June 7, 2010 in City

Dire budget forces drastic proposal in Boundary County

Naples Elementary parents are fighting to save their school
By The Spokesman-Review
 

Third-grader Crysta McLeish, center, her grandmother Shirley Anderson, left, and other parents and grandparents aren’t happy about the proposed closure of Naples Elementary School.
(Full-size photo)(All photos)

Short notice

Naples Elementary, with 123 students, was notified May 10 of its potential closure.

NAPLES, Idaho – Colorful art projects and papers came down from the walls of Naples Elementary School as the smell of cleaning spray marked the end of the school year. Principal Jim Nash walked through the flurry, stopping every few feet when students approached him for a hug.

“Kiddos first and foremost,” Nash said.

It’s unknown if the hugs will continue for students at Naples next year. Boundary County voters will decide Tuesday whether to close the more-than-a-century-old elementary school to save money after Idaho legislators dramatically slashed school spending this spring.

Usually a school closure is determined by a school board vote, but when Naples Elementary consolidated into the Boundary County School District in 1947, it was written into law that the school could only be closed through a countywide vote, Nash said.

Naples, with 123 students, was notified of the potential closure on May 10.

“Basically in less than a month we’ve been scrambling to save the school,” said Theresa Wardle, parent of a first-grader and a licensed social worker.

Naples parents are asking for a year to figure out a solution in place of closing the school, Wardle said. She researched options she feels weren’t explored by the board, such as turning Naples into a charter school or magnet school.

The tight timeline is due to state requirements to have teacher contracts negotiated by early June, said Valley View Elementary Principal Cindy Orr. Valley View, nine miles north in Bonners Ferry, is where students would be sent if Naples closes.

“None of us on the board wanted to do this,” Boundary County School Board Chairwoman Melanie Staples said. But closing Naples was the only solution the board could find that meant enough savings, year after year, she said. “This county does not want to be taxed again, and that would just provide a temporary fix” in any case, she said.

The school district declared a financial emergency in late March, following a decrease in state funding of 7.5 percent for 2011.

Boundary County schools already operate on a four-day week because of earlier cuts. Nash serves as the principal of two other elementary schools in addition to Naples as another money-saving measure. The district had reduced the budget for next year by $538,000 but still had a deficit.

The board did a closure-cost comparison between the elementary schools in the district and found Naples would bring the most savings, at $250,000 per year, primarily in transportation costs and maintenance.

While Naples parents ask for more time, parents from the district’s other elementary schools are worried that their kids’ schools would be on the chopping block if voters elect to keep Naples open. At a recent sporting event, fliers were handed out warning voters about potential closure of other schools if they didn’t vote to close Naples.

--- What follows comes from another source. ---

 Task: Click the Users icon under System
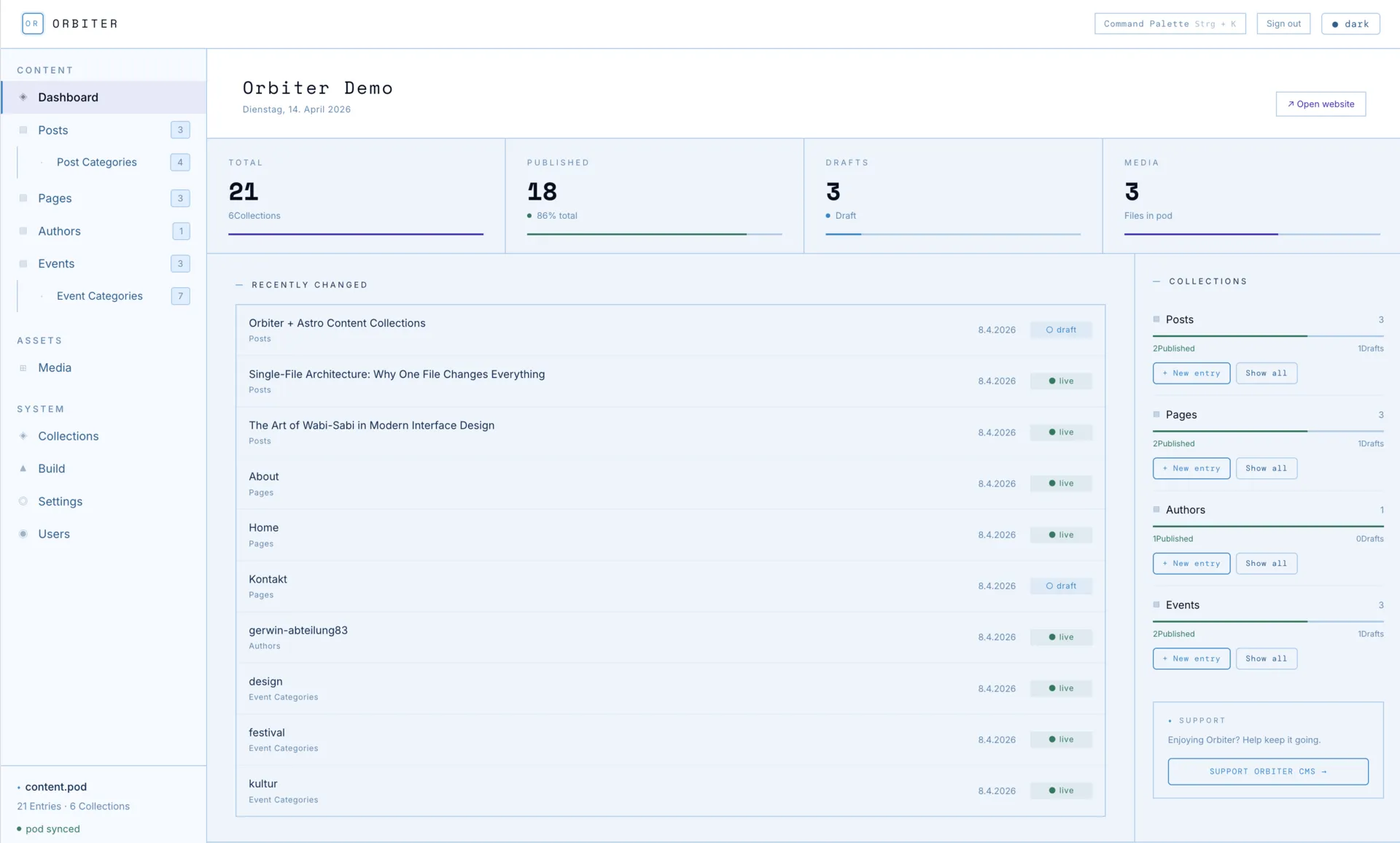(x=23, y=534)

“It’s so hard to see the splitting in the community,” Nash said. “The community should be coming together because of the school. This is not about closing Naples in lieu of another school. This is about what we will do to keep rural schools.”

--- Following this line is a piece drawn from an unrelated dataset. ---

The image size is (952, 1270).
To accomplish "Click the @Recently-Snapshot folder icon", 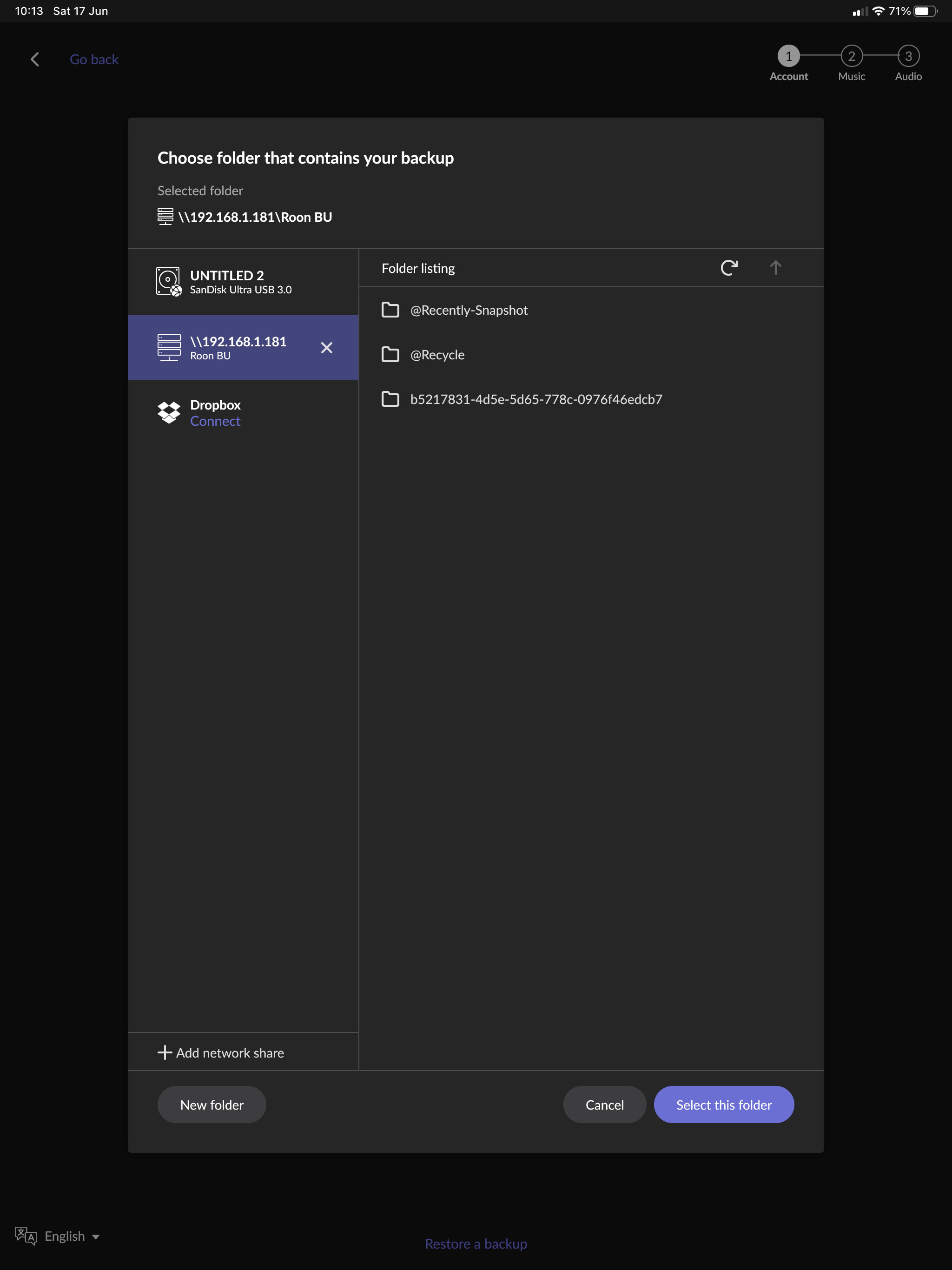I will [x=390, y=310].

Valley View currently has 342 students. Orr, the principal there, said the facilities can handle the additional students and staff.

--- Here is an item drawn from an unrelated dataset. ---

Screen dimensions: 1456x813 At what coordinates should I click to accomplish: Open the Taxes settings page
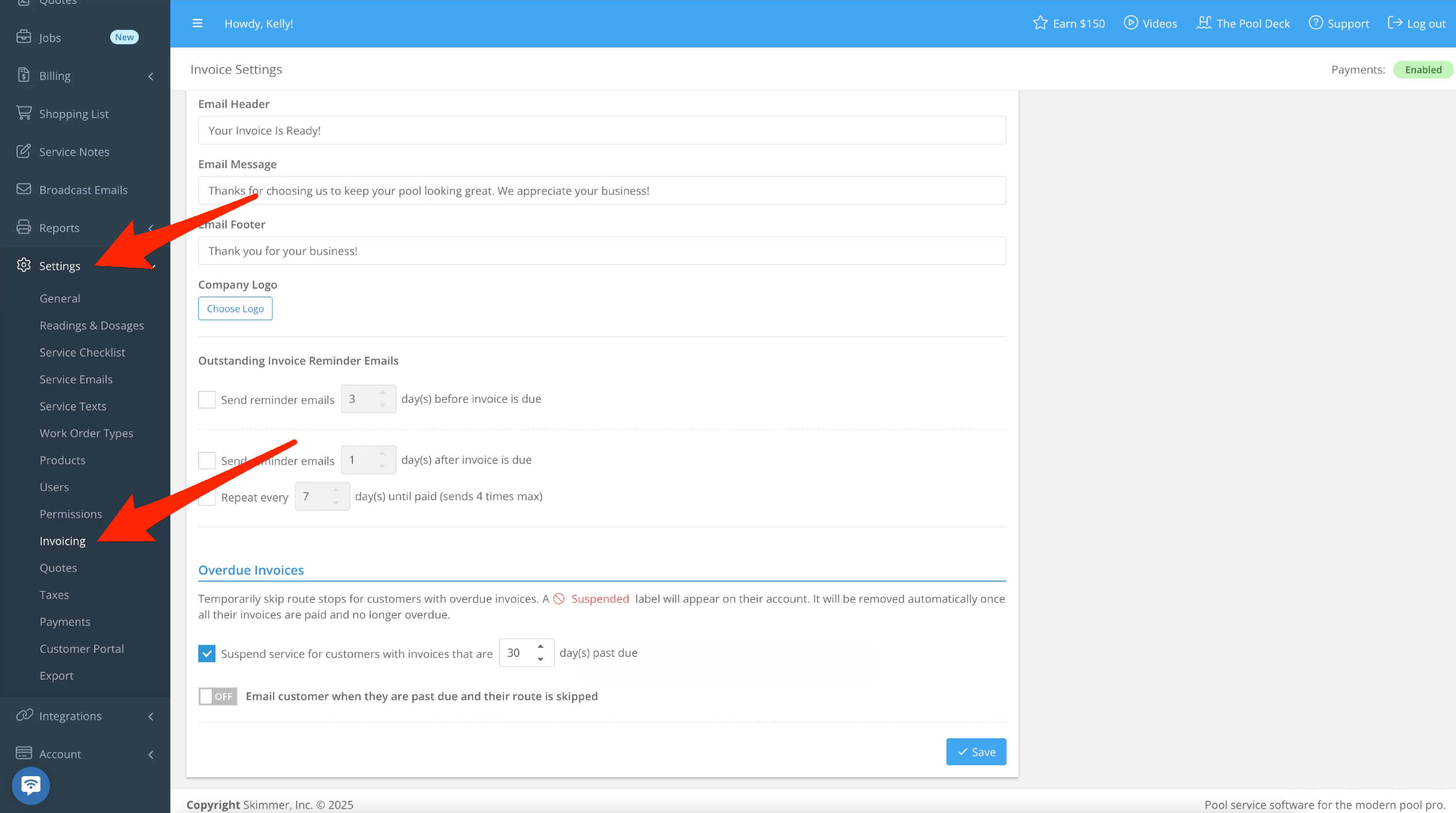tap(54, 594)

All six teachers from Naples would transfer to Valley View to teach in their certified area, said Don Bartling, the district’s superintendent for 34 years.

The one exception would be librarian and tech instructor Bethany Cavendar, who would lose her job if Naples closes. But Cavendar said that’s OK: “I’d rather it be me. My husband has a good job.”

Cavendar said it would be a loss to the community if Naples closes, however. The school recently used grant money to buy computers that are available to home-schooled children in the area, as is the library, to which the parent-teacher-student association just donated $1,300 in new books.

The school board said its decision to target Naples for closure is based on numbers. “Rural” schools receive more funding per student; to be considered rural, a school must be more than 10 miles from the superintendent’s office and more than 10 miles from a like school, in this case another elementary school. Naples does not qualify as “rural” by tenths of a mile, and therefore the district receives less funding for it, Bartling said.

Board member Lisa Dirks, who represents the Naples district on the board, said she, her children and her father all attended the elementary school.

“I love Naples dearly. It’s been emotional for me,” she said. But “it’s important to step back and look as a whole what has the least impact on student learning.”

Naples parents say the potential closure has them concerned about class sizes and transportation.

The board’s presentation shows that class size will not increase in the consolidation. But Wardle said kindergarten and first-grade teaching positions are funded through temporary federal funding, and if that goes away, class sizes could double. Bartling, however, said it’s unclear what would happen in that case because of tenure protections.

The board also plans to cut transportation costs by running one bus route from Naples to Bonners Ferry. How this new route would change students’ time on the bus each day is disputed. But parents say they are concerned that elementary school children would be on the same bus with high schoolers each way.